Comment la Berbérie est-elle devenue le Maghreb Arabe ?
Comment la Berbérie est-elle devenue le Maghreb Arabe ?
Comment la Berbérie est-elle devenue le Maghreb Arabe ? |
Pour répondre à cette question, il importe en premier
lieu de distinguer l'Islam de l'arabisme. Certes ces deux concepts, l'un
religieux, l'autre ethno-sociologique sont très voisins puisque l'Islam
est né chez les Arabes et qu'il fut, au début, propagé par eux, mais il
existe des populations arabes ou arabisées qui sont demeurées
chrétiennes en Syrie, Liban, Palestine, Jordanie, Iraq et Egypte, et des
millions de Musulmans qui ne sont ni arabes ni même arabisés (Noirs
africains, Turcs, Kurdes, Iraniens, Afghans, Pakistanais, Indonésiens,
Albanais, Bosniaques et Berbères). Tous les Berbères auraient pu, comme
les Perses ou les Turcs, être islamisés en restant eux-mêmes, conservant
leur langue et leur culture.
Comment expliquer, parallèlement, que les provinces
romaines d'Afrique qui avaient été évangélisées au même rythme que les
autres territoires de l'Empire et qui possédaient des églises
vigoureuses, aient été entièrement islamisées alors qu'aux portes mêmes
de l'Arabie ont subsisté des populations chrétiennes: Coptes de la
vallée du Nil, Ethiopiens, Maronites du Liban, Nestoriens et Jacobites
de Syrie et d'Iraq?
I’Islam, c'est un truisme, fut introduit en Afrique
comme au Proche-Orient par la conquête arabe. Cette conquête fut
facilitée par la faiblesse des Byzantins et leurs querelles internes.
Depuis deux siècles une grande partie de l’Afrique était livrée à
l'anarchie et depuis l'irruption vandale les ferments de la
désorganisation et de la destruction économique se développaient,
particulièrement dans les zones méridionales mises péniblement en valeur
pendant l'époque romaine. Procope nous apprend que, dès la fin du règne
de Thrasamond, vers 520, des nomades chameliers sous la conduite de
Cabaon ravagent la Tripolitaine et peut-être la Byzacène. Cette pression
des nomades chameliers s'accentue et devient permanente à partir du
milieu du VIe siècle. Il arrive même que ces Néoberbères (Levathae,
Laguatan) fassent cause commune avec les Berbères sédentaires ou semi
nomades demeurés en dehors de la culture latine.

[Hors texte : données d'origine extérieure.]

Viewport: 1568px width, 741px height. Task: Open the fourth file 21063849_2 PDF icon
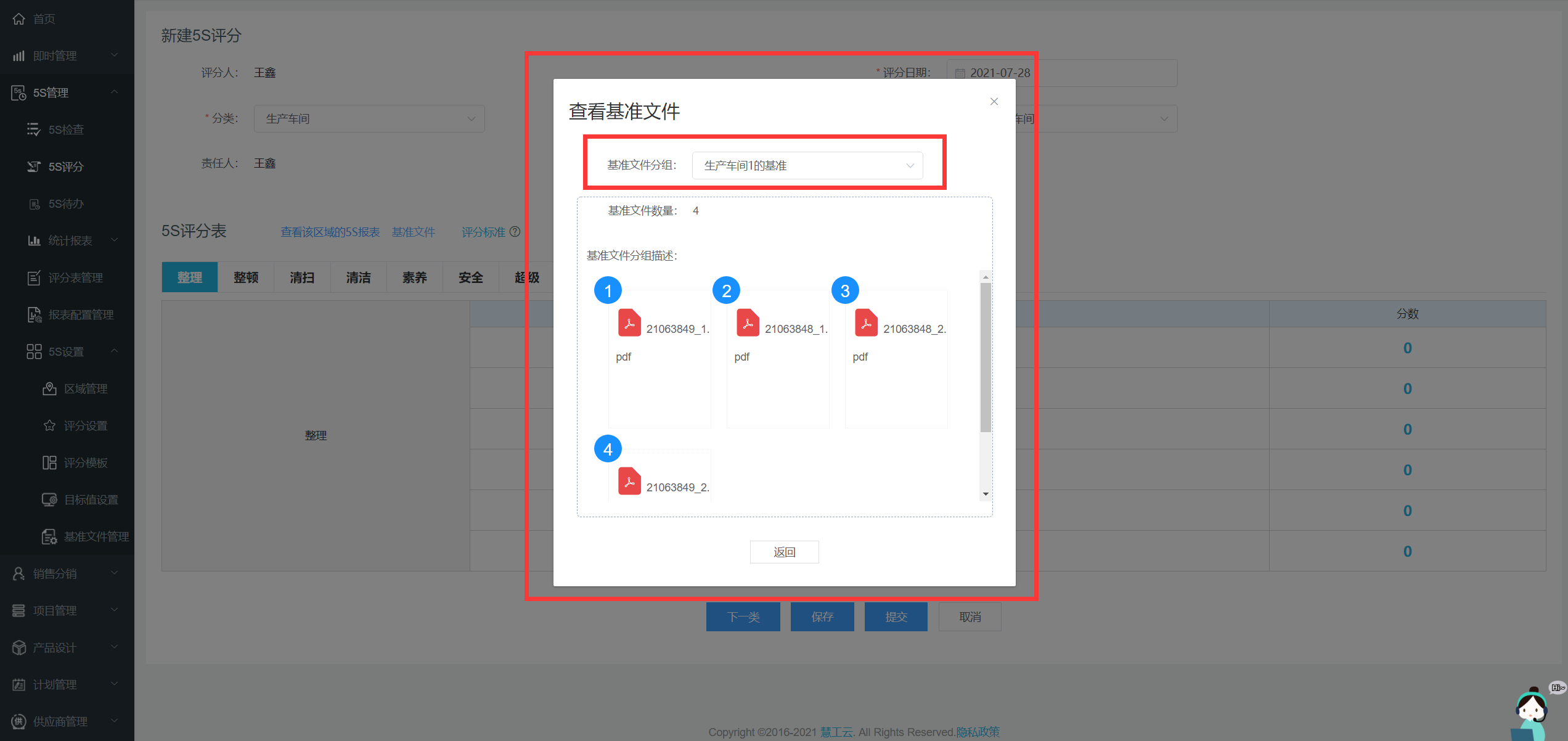tap(629, 481)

Chez Procope et chez Corripe, ils sont confondus sous
le nom de Maures.
Autre source d'anarchie et de décadence économique, la rupture devant
ces nomades, des lignes de défense et de contrôle qui, dans les siècles
antérieurs, avaient canalisé leurs déplacements. A ces faits politiques
s'ajoute un phénomène climatique non dépourvu d'importance, les VIe et
VIle siècles connaissent une aggravation de l'aridité qui rend encore
plus précaire le maintien d'une vie sédentaire dans les marges
méridionales des anciennes
. .
provinces romaines. Les querelles théologiques, enfin, contribuent aux
malheurs de l'Afrique. L’Eglise, qui avait eu tant de mal à réduire le
Donatisme sans réussir à l'éliminer complètement, est considérablement
affaiblie par les persécutions du pouvoir vandale qui a l'Arianisme pour
religion d'Etat. Lorsque l'orthodoxie est rétablie lors de l'avènement
d'Hildéric, le concile de 525 révèle, par le petit nombre de ses
participants, combien l'Eglise africaine a souffert de la persécution.
La Reconquête byzantine fut, en ce domaine, aussi désastreuse bien que
le pays se couvrît de basiliques ou de modestes sanctuaires. Elle
introduisit en Afrique, de nouvelles querelles sur la nature du Christ:
le Monophysisme et la Querelle des Trois Chapitres, sous Justinien,
ouvrent la période byzantine en Afrique, celle du Monothélisme, sous
Héraclius, clôt cette même période un siècle plus tard. Alors même que
la conquête arabe est commencée, une nouvelle querelle, née de
l'initiative de l'empereur Constant II, celle du Type, déchire encore
l'Afrique chrétienne (648).
En même temps s'accroît la complexité sociologique,
voire ethnique, du pays. Aux Romano africains des villes et de leurs
campagnes (que les Arabes appelleront «Afariq») et aux Maures non
romanisés (les «Berber» des Arabes) se sont ajoutés les nomades zénètes,
les débris du peuple vandale et les soldats et administrateurs
byzantins qui sont des Orientaux. Cette société devient de plus en plus
cloisonnée dans un pays où s'estompe la notion d'Etat introduite par
Rome. En bref, les conquérants arabes, peu nombreux mais vaillants, ne
vont pas trouver en face d'eux un Etat prêt à résister à une invasion,
mais des opposants successifs : le patrice byzantin, puis les chefs
berbères, principautés après royaumes, tribus après confédérations.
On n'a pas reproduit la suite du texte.